Cytokinins and The Growth of Spirodela Oligorrhiza

Abstract

1. Spirodela oligorrhiza on sterile glucose-mineral medium ceased to grow three days after transfer into darkness. 2. Cytokinins, supplied in the medium, allowed continuous growth of Spirodela after transfer into darkness. Other plant growth substances, or adenine analogues, were ineffective. 3. Kinetin stimulated production of new fronds after a 24 hour lag period when added to dormant cultures although it was rapidly taken up.
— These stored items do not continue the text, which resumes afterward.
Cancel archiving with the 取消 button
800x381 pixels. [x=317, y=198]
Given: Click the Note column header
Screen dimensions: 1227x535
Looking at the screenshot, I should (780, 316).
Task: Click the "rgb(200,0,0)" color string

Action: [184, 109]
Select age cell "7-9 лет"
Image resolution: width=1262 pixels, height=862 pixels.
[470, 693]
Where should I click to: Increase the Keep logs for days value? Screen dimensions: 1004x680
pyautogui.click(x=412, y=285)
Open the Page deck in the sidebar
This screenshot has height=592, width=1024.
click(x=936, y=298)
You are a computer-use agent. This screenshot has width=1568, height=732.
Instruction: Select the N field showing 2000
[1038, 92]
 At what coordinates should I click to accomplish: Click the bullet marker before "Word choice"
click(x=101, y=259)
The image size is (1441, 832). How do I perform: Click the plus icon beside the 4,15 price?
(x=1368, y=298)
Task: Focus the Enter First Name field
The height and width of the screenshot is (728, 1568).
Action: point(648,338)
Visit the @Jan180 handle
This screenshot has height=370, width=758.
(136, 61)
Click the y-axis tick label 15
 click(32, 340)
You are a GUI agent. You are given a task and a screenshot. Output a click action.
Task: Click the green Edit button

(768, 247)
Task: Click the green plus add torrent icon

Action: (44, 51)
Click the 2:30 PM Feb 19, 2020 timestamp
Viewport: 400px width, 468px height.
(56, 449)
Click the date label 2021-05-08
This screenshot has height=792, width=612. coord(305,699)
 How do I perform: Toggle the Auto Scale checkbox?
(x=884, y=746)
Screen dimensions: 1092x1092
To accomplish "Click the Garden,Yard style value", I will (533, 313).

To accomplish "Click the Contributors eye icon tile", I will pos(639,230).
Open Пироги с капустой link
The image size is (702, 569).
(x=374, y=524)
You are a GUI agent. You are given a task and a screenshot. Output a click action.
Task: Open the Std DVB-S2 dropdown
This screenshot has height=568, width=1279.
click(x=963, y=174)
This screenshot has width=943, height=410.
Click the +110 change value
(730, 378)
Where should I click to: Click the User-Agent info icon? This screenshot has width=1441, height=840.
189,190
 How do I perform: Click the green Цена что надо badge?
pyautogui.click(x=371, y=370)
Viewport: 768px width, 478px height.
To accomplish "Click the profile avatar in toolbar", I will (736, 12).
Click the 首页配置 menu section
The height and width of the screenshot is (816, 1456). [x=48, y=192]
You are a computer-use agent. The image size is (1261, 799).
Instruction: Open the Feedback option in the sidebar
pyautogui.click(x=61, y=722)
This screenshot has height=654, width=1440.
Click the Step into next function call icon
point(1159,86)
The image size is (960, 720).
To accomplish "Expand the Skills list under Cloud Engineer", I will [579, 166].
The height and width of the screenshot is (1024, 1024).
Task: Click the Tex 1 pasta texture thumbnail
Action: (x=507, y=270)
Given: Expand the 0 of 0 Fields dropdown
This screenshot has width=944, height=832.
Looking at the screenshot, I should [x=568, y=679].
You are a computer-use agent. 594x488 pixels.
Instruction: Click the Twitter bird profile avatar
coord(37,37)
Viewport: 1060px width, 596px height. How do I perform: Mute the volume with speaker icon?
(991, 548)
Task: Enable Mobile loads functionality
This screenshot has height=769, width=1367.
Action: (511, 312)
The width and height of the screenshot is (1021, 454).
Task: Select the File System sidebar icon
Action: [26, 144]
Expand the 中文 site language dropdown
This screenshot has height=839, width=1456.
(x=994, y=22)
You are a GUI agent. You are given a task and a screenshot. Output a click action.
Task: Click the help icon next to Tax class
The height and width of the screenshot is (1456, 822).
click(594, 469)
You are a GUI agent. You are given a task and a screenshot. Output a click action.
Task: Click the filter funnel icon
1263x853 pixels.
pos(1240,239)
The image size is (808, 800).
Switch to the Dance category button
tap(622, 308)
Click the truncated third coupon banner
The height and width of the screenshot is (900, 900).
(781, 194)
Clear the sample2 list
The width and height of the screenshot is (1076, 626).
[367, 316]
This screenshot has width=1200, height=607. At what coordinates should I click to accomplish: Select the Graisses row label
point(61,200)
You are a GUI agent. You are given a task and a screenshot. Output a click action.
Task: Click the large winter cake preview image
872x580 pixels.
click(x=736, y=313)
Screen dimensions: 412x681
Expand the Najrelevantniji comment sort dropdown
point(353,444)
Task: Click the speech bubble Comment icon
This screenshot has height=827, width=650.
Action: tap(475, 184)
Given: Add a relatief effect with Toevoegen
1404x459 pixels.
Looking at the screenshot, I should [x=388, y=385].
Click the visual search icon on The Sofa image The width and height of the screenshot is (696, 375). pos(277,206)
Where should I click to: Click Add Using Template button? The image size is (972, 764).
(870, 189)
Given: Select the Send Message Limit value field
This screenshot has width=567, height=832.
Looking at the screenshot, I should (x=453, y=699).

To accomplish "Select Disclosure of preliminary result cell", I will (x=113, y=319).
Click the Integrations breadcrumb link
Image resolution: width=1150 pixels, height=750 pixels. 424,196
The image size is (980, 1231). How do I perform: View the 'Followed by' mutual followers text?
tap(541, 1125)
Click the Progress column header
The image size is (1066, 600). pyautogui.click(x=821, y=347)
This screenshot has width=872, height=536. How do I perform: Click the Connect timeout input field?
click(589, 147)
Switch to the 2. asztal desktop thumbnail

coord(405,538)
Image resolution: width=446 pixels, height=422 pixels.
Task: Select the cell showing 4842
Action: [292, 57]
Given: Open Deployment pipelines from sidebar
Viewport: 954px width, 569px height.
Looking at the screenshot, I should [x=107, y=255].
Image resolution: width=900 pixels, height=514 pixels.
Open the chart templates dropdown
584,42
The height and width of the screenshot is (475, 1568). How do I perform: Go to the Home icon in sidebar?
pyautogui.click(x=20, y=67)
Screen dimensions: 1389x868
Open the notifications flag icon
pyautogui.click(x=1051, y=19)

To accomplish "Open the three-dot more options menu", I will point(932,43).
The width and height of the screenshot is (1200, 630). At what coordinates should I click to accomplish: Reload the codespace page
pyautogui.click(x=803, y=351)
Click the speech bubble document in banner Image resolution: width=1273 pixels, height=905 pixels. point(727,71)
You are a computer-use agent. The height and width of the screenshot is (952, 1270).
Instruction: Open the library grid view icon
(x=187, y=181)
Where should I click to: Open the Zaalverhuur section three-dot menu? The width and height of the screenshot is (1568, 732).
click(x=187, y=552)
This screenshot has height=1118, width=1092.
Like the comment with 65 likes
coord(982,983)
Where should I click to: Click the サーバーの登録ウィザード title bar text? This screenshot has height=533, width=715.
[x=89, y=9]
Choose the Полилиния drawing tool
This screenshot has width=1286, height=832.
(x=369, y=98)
Kinetin reached a constant concentration in the plantlets within 30 to 60 minutes of addition to the medium. 4. In the absence of cytokinin, dormancy continued for three or four weeks after which growth spontaneously resumed in darkness. The growth rate then reached almost half that achieved with optimum kinetin concentrations in darkness. Growth continued in darkness for at least eight weeks without cytokinin. 5. Pretreatment in the light with either metabolic inhibitors, kinetin, abscisic acid, or high or low temperature, essentially eliminated the period of dormancy of Spirodela transferred to darkness in the absence of cytokinin. Growth was reduced 50% to 90% during the pretreatments. 6. The pretreatments designed to affect plastid RNA, protein or ATP production were the most effective. The fastest growth rate achieved in darkness without cytokinin after pre-treatment was 10% less than that promoted by optimum kinetin. 7. Dormant Spirodela in darkness continued to incorporate precursors into RNA, DNA and protein at a rate 50% that in growing (plus kinetin) cultures. Net rates of macromolecule accumulation were extremely slow, indicating extensive degradation. 8. Addition of kinetine to non-growing Spirodela in darkness stimulated the synthesis of RNA, DNA and protein simultaneously after a lag of approximately one hour. The rates of precursor incorporation increased to equal those in continuously growing cultures. 9. Non-growing Spriodela in darkness rapidly accumulated starch. Kinetin had little or no effect on accumulation and mobilisation of starch. 10. 14C-glucose was taken up by growing (plus kinetin) and non-growing (minus kinetin) Spirodela in darkness, and was metabolized equally in each. Three times as much 14C-glucose entered starch in the non-growing cultures. 11. A model scheme for control of dormancy in Spirodela is proposed based on an inhibitory mediator. The mediator may be similar to the hypothetical mediator of the pleiotypic response shown by animal cells.